### How to complete this task
Could you print every entry below exactly as given?

(Stored data)
+--

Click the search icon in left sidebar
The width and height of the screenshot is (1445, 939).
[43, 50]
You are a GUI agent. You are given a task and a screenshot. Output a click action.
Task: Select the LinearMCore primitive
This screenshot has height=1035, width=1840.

+--

### Response to the exercise
Click the search icon in left sidebar
The width and height of the screenshot is (1445, 939).
[43, 50]
You are a GUI agent. You are given a task and a screenshot. Output a click action.
Task: Select the LinearMCore primitive
This screenshot has height=1035, width=1840.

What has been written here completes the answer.